**EXCERPT TO READ**
━━━━━━━━━━

The MESO signature was another radar parameter that frequently signifies a severe thunderstorm (e.g., Duda and Gallus 2010) and should show a consistent relationship to lightning jumps. The MESO parameter was carefully looked at to make sure there was enough evidence on radar to classify a mesocyclone, and was done in accordance with FMH-11. FMH-11 requires a minimum 10 m s−1 difference between the in- and outbound maximum radial winds, occurs at three consecutive levels, and be sustained for at least two volume scans. Twelve storms met these criteria. The mesocyclone parameter showed the same relationship between its onset and lightning jumps as the BWER signature. All 12 cases had a lightning jump within 15 min of the MESO signature with an average of 9.5 min between the jump and the MESO signature. Although the time between the MESO and lightning jump is larger than that found for BWER, it is close to the time required for two volume scans, indicating a relationship between the mesocyclone formation and lightning activity in the storm.

The six other radar-derived parameters commonly used by operational forecasters to determine the severity of a thunderstorm are maximum reflectivity, 55-dBZ height, VIL, echo top, VIL density, and WGP, which is derived from the VIL and echo top (Stewart 1991). Of these six parameters, only 55-dBZ height, VIL, and VIL density showed consistent and systematic changes around the time of a lightning jump. The lack of a relationship between echo top and lightning jump duplicates the finding of Williams et al. (1999) that maximum lightning activity does not correspond with maximum cloud top. WGP failed to show any relationship with lightning jumps for all 34 thunderstorm cases and, even worse, failed to indicate severe wind in all 25 severe cases studied.

━━━━━━━━━━

**SUPPLIED INFORMATION**
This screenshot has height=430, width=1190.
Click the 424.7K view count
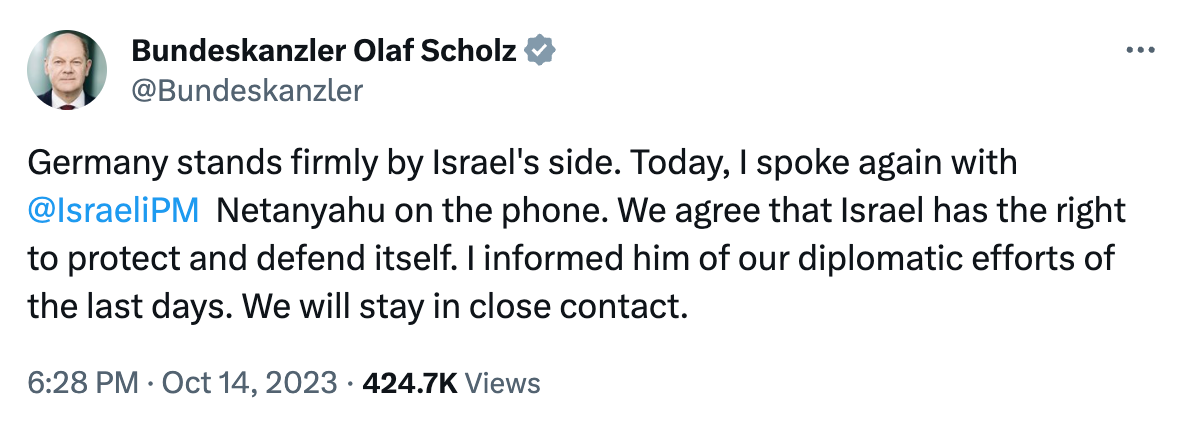point(410,382)
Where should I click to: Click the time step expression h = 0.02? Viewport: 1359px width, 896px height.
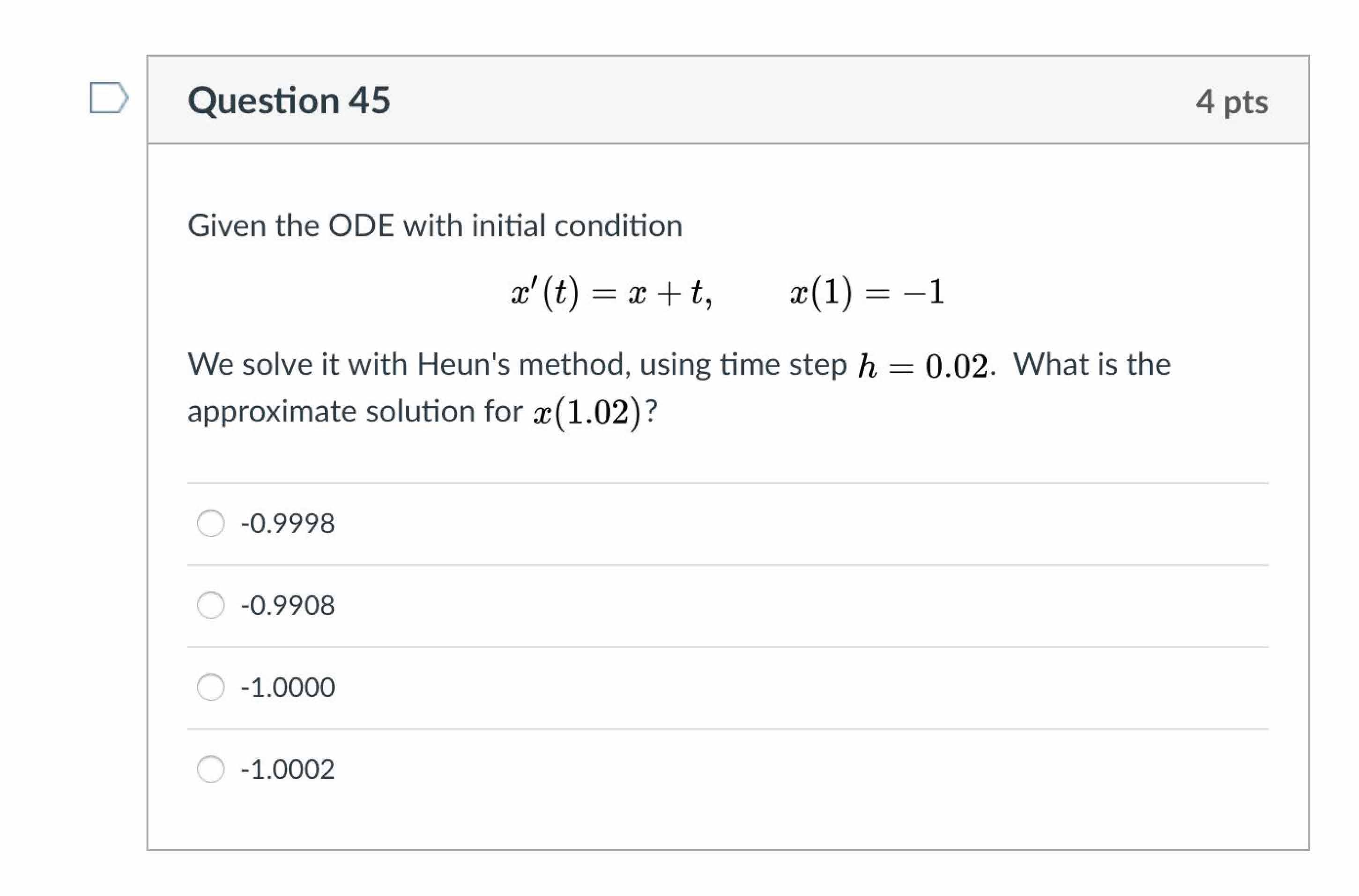(x=922, y=366)
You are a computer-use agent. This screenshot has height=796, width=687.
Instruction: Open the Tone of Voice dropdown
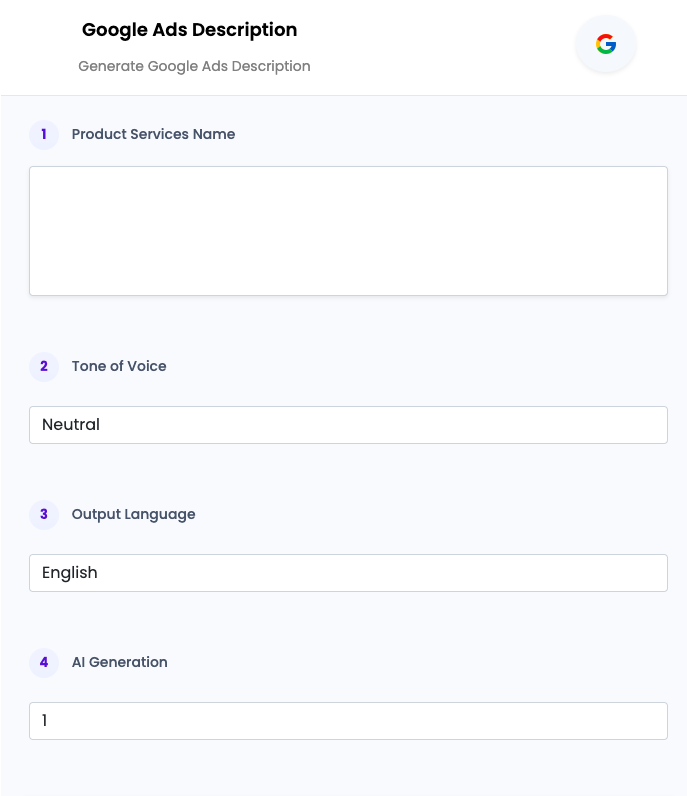pos(348,425)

━━━━━━━━━━

**REQUEST**
Please carry on the passage about radar signatures and lightning jumps in thunderstorms from the point where it stops. The rows were taken from an unrelated source.

**EXERCISE RESULT**
Earlier in this study, 55-dBZ, VIL, and VIL density were grouped together and required to have more than one of them displaying the same pattern of behavior when classifying the individual lightning jumps. Here, they are evaluated individually in an attempt to see if there is any direct relationship between 55-dBZ, VIL, and VIL density and lightning jumps.

a. 55-dBZ height

The 55-dBZ heights were examined in 31 of the 34 cases. The other three cases could not be included as one had errors in the 55-dBZ height data and two were too close to the WSR-88D at the time of the lightning jumps where the cloud tops were artificially low and could not be determined due to the cone of silence effect. In the 31 cases, there were 69 lightning jumps. Sixty-four of the lightning jumps either preceded or followed an increase (Figs. 20 and 21) or decrease (Fig. 22) in 55-dBZ height that exceeded the threshold and were detected on radar within 10 min of the lightning jump. For the other five jumps, there was either an increase or decrease in the 55-dBZ height on the radar but it did not meet the 305-m change threshold. For the five cases in which the 55-dBZ height changes were too small, all five occurred when the 55-dBZ height was at or above 6100 m. This was very close to the −20°C level in nearly all cases. The very cold temperatures at this height could explain why the changes in the height were not as large because the 55-dBZ height may have already been at the maximum height possible for that particular storm.

Fig. 20.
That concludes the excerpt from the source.